Using the CLI
The THOA CLI gives you full control over workloads, compute resources, and environments. Ideal for automation and reproducibility.
With the CLI, you can submit jobs, manage datasets, explore available tools, and monitor job history — all from your terminal.
Tip:
You can always add --help to any command (like thoa run --help) to see a full list of options and detailed usage examples right in your terminal.
Here's a quick overview of available commands:
- thoa run – Submit and run jobs in the cloud using custom code and compute specs
- thoa dataset – Manage, list, and query your datasets
- thoa tools – Search for available tools and environments
- thoa jobs – Monitor your past jobs and query job metadata
- thoa envs – View and manage your compute environments
How to Use the API Key
Before running any CLI commands, you need to authenticate using your THOA API key. This key allows the CLI to connect securely to your workspace and submit jobs.
1. Create an API Key
You can create an API key here:
Create an API Key
Important: Anyone with access to this key can run jobs from your account and view, modify, or delete all of your datasets and results. Store it securely and never commit it to GitHub or share it.
2. Save the API Key
To use your API key with the CLI, it needs to be set as an environment variable called THOA_API_KEY.
To save it permanently:
macOS / Linux (bash / zsh)
You have two options:
Option 1: Manually edit your shell config file
Open your shell config file:
nano ~/.bashrc
(or ~/.zshrc if you are using zsh)
Add this line at the bottom:
export THOA_API_KEY="your-api-key-here"
Then reload your config:
source ~/.bashrc
Option 2: Append it automatically from the command line
echo 'export THOA_API_KEY="your-api-key-here"' >> ~/.bashrc
source ~/.bashrc
Windows (PowerShell)
Use setx to store the variable permanently:
setx THOA_API_KEY "your-api-key-here"
Important: You must restart PowerShell (or open a new terminal window) after using setx before the variable becomes available.
To set it just for the current session:
If you only want to set the API key temporarily (until you close the terminal), use the following:
macOS / Linux
export THOA_API_KEY="your-api-key-here"
Windows (PowerShell)
$env:THOA_API_KEY = "your-api-key-here"
These will only apply to the current terminal session. Once you close the terminal, you'll need to run the command again.
thoa run
The thoa run command submits jobs to Thoa's compute infrastructure.

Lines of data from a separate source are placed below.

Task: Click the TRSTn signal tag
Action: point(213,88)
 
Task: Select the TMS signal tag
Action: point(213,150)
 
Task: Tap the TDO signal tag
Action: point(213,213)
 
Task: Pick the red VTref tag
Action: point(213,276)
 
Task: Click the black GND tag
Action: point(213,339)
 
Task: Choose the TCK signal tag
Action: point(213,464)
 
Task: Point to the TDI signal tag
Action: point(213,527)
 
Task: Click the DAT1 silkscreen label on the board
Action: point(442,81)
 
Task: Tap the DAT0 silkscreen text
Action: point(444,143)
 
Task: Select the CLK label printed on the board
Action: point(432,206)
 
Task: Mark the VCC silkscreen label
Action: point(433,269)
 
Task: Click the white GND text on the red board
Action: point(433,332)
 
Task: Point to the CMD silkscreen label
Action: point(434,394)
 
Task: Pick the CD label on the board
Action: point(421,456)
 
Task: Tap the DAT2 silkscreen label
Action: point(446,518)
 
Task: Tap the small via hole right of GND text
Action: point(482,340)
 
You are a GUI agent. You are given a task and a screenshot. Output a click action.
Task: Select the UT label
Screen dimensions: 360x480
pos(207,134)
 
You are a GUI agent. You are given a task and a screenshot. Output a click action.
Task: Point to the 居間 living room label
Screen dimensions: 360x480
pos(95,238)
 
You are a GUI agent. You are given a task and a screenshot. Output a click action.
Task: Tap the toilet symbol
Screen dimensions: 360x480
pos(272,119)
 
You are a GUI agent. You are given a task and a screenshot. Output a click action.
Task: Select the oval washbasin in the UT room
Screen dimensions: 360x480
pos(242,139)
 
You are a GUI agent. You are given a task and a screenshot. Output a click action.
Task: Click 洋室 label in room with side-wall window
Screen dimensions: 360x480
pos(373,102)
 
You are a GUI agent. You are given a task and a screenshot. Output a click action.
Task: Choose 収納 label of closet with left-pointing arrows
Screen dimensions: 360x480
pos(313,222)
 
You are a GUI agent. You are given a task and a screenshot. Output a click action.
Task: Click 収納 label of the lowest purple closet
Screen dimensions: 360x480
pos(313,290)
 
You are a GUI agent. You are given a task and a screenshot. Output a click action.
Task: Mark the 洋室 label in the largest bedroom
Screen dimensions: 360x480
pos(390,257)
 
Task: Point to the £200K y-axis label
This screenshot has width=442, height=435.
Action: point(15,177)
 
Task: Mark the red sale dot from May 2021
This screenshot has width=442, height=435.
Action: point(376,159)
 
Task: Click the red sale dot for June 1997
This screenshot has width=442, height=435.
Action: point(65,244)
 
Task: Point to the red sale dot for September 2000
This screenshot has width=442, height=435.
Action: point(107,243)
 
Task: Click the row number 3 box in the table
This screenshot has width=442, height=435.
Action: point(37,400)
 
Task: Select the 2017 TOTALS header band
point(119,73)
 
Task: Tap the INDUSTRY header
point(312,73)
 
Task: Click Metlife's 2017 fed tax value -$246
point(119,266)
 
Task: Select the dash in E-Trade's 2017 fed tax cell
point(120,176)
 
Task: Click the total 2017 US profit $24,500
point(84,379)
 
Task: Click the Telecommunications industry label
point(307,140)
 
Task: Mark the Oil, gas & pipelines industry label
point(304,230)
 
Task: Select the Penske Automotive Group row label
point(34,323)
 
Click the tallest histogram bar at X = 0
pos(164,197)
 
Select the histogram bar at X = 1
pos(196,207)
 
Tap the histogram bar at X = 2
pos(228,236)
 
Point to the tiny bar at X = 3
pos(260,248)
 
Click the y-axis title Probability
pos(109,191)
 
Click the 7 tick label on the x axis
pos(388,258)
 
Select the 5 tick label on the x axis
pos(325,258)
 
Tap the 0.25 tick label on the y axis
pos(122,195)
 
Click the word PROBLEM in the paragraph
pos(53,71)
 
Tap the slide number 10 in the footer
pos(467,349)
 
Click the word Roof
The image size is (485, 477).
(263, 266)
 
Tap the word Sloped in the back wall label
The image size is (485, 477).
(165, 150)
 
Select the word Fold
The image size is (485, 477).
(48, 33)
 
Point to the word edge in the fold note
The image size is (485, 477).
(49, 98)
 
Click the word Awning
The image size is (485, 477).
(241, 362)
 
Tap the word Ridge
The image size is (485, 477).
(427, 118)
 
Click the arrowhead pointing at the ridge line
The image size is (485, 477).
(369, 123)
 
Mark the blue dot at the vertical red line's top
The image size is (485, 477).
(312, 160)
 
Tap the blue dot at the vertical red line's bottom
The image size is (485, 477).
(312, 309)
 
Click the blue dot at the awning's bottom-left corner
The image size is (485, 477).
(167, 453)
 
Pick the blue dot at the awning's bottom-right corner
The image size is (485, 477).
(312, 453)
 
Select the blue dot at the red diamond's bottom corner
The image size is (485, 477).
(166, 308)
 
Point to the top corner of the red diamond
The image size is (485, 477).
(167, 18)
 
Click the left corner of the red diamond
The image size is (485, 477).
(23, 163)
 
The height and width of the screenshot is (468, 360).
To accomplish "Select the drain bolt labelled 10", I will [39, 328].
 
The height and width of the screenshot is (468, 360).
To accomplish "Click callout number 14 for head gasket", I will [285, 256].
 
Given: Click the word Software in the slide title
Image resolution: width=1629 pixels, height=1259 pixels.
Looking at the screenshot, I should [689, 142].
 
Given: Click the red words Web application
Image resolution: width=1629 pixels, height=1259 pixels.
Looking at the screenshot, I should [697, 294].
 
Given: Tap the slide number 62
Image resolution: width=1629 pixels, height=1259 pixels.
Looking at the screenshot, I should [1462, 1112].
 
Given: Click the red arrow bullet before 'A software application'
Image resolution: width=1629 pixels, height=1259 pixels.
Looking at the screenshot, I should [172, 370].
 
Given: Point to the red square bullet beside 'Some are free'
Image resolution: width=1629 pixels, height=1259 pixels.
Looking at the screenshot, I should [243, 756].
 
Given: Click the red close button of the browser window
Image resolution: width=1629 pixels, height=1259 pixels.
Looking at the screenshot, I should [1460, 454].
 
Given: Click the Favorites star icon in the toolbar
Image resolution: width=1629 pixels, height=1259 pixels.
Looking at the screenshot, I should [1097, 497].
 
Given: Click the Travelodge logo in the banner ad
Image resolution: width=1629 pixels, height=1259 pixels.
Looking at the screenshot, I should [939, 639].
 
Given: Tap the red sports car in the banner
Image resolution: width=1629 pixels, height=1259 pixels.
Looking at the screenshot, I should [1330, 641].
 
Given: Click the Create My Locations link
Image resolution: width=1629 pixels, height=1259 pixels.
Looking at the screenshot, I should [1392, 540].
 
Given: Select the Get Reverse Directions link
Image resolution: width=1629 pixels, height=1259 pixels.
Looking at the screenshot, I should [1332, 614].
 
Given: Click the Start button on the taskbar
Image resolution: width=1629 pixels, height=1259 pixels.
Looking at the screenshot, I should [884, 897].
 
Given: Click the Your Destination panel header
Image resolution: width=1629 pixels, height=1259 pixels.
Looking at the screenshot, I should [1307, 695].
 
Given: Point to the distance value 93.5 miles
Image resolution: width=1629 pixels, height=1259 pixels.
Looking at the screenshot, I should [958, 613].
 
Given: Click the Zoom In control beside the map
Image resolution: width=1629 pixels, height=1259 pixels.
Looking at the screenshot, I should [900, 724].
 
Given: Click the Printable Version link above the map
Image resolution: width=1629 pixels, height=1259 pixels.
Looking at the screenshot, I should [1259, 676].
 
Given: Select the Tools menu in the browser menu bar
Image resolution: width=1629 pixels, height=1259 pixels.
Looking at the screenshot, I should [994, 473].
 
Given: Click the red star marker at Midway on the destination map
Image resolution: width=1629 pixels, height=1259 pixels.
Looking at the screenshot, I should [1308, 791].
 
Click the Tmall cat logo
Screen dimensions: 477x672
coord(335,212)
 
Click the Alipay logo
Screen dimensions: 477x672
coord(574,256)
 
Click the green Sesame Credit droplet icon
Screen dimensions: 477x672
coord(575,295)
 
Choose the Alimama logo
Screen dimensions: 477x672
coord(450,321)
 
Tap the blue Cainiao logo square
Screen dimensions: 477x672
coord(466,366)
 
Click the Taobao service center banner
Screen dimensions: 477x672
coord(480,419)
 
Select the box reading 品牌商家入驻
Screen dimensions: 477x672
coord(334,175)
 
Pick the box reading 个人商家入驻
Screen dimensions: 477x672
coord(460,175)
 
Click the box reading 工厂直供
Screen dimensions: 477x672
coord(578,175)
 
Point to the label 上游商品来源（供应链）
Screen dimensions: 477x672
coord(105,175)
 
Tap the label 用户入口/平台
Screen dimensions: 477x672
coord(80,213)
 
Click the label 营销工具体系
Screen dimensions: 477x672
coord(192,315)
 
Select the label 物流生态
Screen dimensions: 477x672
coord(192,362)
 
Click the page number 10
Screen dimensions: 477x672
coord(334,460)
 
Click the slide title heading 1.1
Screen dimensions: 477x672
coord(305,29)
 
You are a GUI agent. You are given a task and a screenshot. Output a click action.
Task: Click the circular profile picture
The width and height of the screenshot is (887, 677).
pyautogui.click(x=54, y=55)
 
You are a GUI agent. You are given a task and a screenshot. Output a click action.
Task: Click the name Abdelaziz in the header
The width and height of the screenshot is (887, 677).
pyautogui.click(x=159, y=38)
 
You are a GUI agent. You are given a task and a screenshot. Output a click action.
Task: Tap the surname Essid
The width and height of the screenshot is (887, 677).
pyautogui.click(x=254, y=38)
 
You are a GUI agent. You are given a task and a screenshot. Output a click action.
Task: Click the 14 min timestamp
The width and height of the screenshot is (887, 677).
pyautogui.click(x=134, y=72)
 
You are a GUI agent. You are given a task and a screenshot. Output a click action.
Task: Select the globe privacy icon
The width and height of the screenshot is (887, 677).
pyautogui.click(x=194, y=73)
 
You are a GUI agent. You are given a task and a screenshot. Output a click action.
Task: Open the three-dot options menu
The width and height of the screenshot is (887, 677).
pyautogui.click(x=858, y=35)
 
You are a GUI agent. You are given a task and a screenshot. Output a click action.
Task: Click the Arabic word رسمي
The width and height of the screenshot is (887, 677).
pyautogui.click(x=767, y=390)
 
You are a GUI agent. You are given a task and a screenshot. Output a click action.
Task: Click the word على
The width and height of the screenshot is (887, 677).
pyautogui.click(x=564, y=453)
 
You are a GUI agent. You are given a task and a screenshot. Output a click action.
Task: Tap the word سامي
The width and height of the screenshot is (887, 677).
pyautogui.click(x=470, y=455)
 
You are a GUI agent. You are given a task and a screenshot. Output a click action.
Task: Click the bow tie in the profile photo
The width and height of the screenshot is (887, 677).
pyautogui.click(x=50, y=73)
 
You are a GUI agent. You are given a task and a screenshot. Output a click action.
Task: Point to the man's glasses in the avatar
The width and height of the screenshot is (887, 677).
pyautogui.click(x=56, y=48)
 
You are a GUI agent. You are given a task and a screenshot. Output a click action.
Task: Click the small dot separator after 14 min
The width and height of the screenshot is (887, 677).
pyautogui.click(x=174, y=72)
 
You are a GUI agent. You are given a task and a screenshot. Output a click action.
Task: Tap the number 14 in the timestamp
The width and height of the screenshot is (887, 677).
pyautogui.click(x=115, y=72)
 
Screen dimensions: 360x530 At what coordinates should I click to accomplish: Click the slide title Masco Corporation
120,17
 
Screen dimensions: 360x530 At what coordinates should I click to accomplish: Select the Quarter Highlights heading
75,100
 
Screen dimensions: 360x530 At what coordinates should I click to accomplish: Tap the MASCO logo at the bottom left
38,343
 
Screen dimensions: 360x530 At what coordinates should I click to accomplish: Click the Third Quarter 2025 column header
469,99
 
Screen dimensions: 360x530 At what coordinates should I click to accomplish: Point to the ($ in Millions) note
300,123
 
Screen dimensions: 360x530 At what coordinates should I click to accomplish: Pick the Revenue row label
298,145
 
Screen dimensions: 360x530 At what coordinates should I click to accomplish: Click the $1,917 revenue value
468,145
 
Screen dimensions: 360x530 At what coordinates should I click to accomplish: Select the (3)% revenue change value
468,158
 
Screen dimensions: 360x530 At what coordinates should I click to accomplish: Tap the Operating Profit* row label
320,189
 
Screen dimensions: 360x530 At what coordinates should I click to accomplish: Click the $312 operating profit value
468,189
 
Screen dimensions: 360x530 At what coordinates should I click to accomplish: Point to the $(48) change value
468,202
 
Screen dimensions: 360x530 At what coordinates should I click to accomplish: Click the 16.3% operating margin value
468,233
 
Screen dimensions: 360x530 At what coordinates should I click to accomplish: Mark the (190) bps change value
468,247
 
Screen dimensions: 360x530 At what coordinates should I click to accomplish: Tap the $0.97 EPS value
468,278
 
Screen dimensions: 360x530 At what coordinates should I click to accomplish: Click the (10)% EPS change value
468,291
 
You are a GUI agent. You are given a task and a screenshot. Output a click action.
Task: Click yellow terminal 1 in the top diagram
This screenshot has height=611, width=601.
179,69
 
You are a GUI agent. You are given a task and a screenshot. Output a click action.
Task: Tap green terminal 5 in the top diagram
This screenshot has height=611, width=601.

Jobs run arbitrary code in isolated, reproducible environments — any size, no infrastructure to manage.
Every thoa run invocation requires:
- A command (
--cmd) - Exactly one environment spec (
--tools,--env-source, or--env-id) - Optionally, input data (
--inputor--input-dataset)
Specifying Input Data
There are three ways to provide input data to a job.
Upload local files with --input
Pass one or more local paths. Files and directories are both supported.
# Single directory
thoa run --input ./reads/ --cmd "..."
# Multiple specific files
thoa run --input sample1.fastq.gz --input sample2.fastq.gz --cmd "..."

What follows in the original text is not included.